Regardless of whether the petition had any influence on the outcome, it does show that when we, the students, want something to change, we can come together and try to make it happen. It might be an exaggeration to brand an online petition as a prime example of student activism, but at the very least, people took the time out of their day to make their voices heard. In the end, signing an online petition supporting the cancellation of classes is still a step above just privately complaining to friends or ranting on Facebook, but it was a small action that sparked some significant meaning.
This raises the question: what else do students have the power to change?
College campuses have historically been more liberal and politically active than the general populous, with students often rallying around causes they believe in. The 20th century alone is rife with examples of students rising up and making a difference: from backing the Civil Rights Movement to protesting the Vietnam War to fighting against the political status quo, college students of the past were not afraid to speak out against what they saw as corrupt or morally wrong. Today, activism is more important than ever, especially given the present escalation in issues such as gun violence, political polarization and corruption, racism and intolerance, and economic inequality. With the advent of the internet and continued growth of social media, speaking out against something is easier than ever, and it is crucial for us to consider how we may leverage towards positive societal change.
We have seen the power of student advocacy in the past as well. In 2016, students and professors helped 80 CulinArt workers who were part of the Service Employees International Union (SEIU) to raise their wages from $13.35 to $16.75, allowing the workers to earn wages that were on par with workers in nearby universities like the University of Pittsburgh and Duquesne University and lead more comfortable lives. Because there were students and professors who cared enough for the employees that help run the university, the union was able to gain enough power to create a new contract for these workers.
Does that mean you should go out right now and start a protest over any nationally controversial issue? Not necessarily; Carnegie Mellon does not have as impressive a legacy of student activism as other universities. Rather, we should begin with the problems immediately afflicting our campus and our community.
Anyone can see that our university has its fair share of issues, from the continuous cycle of constructing and removing the massive tents for orientation and major campus events that leave behind ugly fields of mud, the mistreatment of food workers by Chartwells, Carnegie Mellon’s food contractor; the ethical questions surrounding the increased collaboration between the Department of Defense and the university on projects such as the AI Task Force, and the displacement of local residents through continued acquisition of nearby apartment buildings.

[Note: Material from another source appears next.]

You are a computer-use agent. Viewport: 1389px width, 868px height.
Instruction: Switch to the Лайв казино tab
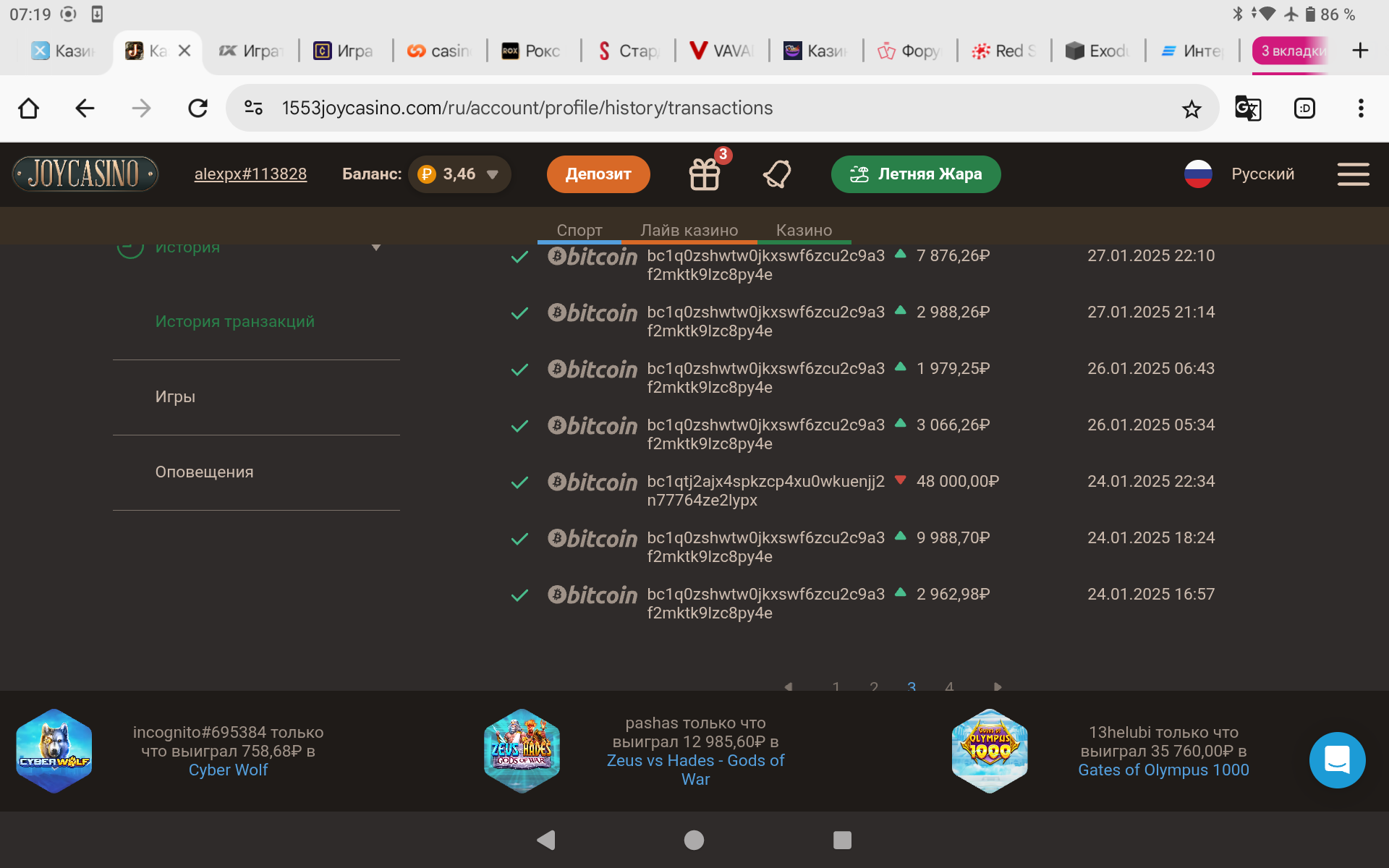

No matter what your perspective may be on these various issues, it does not change the fact that students have both the power and responsibility to hold the university accountable for its actions and to foster a better community both on and off campus. Solving these problems may seem daunting, and it will likely require more than just an online petition, but that does not mean we shouldn’t try. One person griping about rising tuition rates might not make much of a difference, but a well-organized group of a few thousand is certainly a force to be reckoned with. If we, as a student body, collectively make it clear that we want scholarships to meet full demonstrated need instead of trying to pad our endowment, we may be able to better influence decision makers.
Banding together and acting in unison might sound like a lot of work, but the payoff far exceeds the cost. Not only could we change Carnegie Mellon for the better and leave an indelible mark on our institution, but we could extend beyond our campus and impact the world. We should begin establishing a tradition of student activism, because as idealistic and cliché as it may sound, we must be the change we wish to see, and working together is the best way to move towards a brighter future.